Expression of kindlin-3 in melanoma cells impedes cell migration and metastasis

Kindlins are a small family of 4.1-ezrin-radixin-moesin (FERM)-containing cytoplasmic proteins. Kindlin-3 is expressed in platelets, hematopoietic cells, and endothelial cells. Kindlin-3 promotes integrin activation, clustering and outside-in signaling. Aberrant expression of kindlin-3 was reported in melanoma and breast cancer. Intriguingly, kindlin-3 has been reported to either positively or negatively regulate cancer cell metastasis. In this study, we sought to clarify the expression of kindlin-3 in melanoma cells and its role in melanoma metastasis. Two widely used metastatic mouse and human melanoma cell lines B16-F10 and M10, respectively, were examined and found to lack kindlin-3 mRNA and protein expression. When kindlin-3 was ectopically expressed in these cells, cell migration was markedly reduced. These are attributed to aberrant Rac1 and RhoA activation and overt membrane ruffling. Our data demonstrate for the first time that despite its well established role as a positive regulator of integrin-mediated cell adhesion, aberrant expression of kindlin-3 could lead to imbalanced RhoGTPases signaling that impedes rather than promotes cell migration.

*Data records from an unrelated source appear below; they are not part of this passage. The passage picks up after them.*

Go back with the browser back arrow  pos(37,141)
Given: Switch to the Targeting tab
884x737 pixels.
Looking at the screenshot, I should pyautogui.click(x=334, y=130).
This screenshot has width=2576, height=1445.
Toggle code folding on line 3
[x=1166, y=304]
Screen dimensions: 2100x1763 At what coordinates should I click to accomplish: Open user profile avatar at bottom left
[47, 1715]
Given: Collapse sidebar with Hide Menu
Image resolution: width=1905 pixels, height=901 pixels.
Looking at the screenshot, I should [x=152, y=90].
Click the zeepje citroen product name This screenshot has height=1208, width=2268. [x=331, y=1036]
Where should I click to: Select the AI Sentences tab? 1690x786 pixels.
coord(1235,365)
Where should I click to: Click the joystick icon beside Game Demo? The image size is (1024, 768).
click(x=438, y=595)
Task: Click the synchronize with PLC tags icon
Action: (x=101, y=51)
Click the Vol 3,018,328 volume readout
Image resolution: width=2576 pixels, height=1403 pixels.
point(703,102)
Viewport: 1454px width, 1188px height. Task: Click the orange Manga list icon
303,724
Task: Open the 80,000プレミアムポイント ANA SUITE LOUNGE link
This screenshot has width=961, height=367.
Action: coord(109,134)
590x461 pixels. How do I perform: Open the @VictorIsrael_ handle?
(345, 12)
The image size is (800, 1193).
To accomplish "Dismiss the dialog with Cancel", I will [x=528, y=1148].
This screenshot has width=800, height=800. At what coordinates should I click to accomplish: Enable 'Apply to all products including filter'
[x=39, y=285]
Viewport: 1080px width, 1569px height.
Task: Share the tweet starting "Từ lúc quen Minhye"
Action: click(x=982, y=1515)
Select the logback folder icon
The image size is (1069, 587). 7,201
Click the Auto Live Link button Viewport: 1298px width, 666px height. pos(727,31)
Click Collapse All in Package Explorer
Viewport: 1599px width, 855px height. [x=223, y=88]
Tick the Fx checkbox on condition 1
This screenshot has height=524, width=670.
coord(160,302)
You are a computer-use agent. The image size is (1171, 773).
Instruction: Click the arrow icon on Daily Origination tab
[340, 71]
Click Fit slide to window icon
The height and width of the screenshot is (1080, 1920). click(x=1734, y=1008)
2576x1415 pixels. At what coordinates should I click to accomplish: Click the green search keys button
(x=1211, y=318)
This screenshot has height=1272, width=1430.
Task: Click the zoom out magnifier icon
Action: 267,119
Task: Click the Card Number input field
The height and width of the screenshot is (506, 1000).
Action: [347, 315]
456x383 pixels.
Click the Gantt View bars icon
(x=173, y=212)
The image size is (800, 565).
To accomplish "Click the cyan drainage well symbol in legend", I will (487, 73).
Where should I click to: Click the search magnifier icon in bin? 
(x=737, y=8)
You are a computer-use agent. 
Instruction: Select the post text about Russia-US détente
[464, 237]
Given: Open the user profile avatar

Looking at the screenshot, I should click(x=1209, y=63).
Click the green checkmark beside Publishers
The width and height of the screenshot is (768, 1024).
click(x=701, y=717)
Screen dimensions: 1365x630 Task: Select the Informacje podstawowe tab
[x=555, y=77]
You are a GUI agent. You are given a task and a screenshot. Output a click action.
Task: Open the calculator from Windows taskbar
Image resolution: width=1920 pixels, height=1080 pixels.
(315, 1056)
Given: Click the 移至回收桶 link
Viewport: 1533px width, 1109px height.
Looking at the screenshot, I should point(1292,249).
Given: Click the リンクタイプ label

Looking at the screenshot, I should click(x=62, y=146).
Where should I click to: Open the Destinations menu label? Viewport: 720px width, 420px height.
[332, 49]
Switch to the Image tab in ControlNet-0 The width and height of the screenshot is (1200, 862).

Kindlin蛋白家族是一类小型胞质蛋白家族，所有成员均携带有4.1-埃兹蛋白-根蛋白-膜突蛋白（FERM）结构域。Kindlin-3表达于血小板、造血细胞及内皮细胞中，可促进整合素的活化、聚集以及外向信号转导（outside-in signaling）。已有研究显示，Kindlin-3的异常表达可见于黑色素瘤与乳腺癌组织；值得注意的是，该蛋白对癌细胞转移兼具正向与负向调控作用。本研究旨在明确Kindlin-3在黑色素瘤细胞中的表达特征，及其在黑色素瘤转移过程中的调控功能。本研究分别对两种经典的转移性黑色素瘤细胞系——小鼠源B16-F10与人类源M10进行检测，结果发现二者均不表达Kindlin-3的mRNA与蛋白。当在上述细胞系中异位表达Kindlin-3后，细胞的迁移能力显著降低，该效应可归因于Rac1与RhoA的异常活化，以及显著的膜褶皱形成。本研究数据首次证实：尽管Kindlin-3作为整合素介导的细胞黏附正向调控因子的功能已得到广泛认可，但其异常表达可导致Rho家族小GTP酶（RhoGTPases）信号通路失衡，反而抑制而非促进细胞迁移。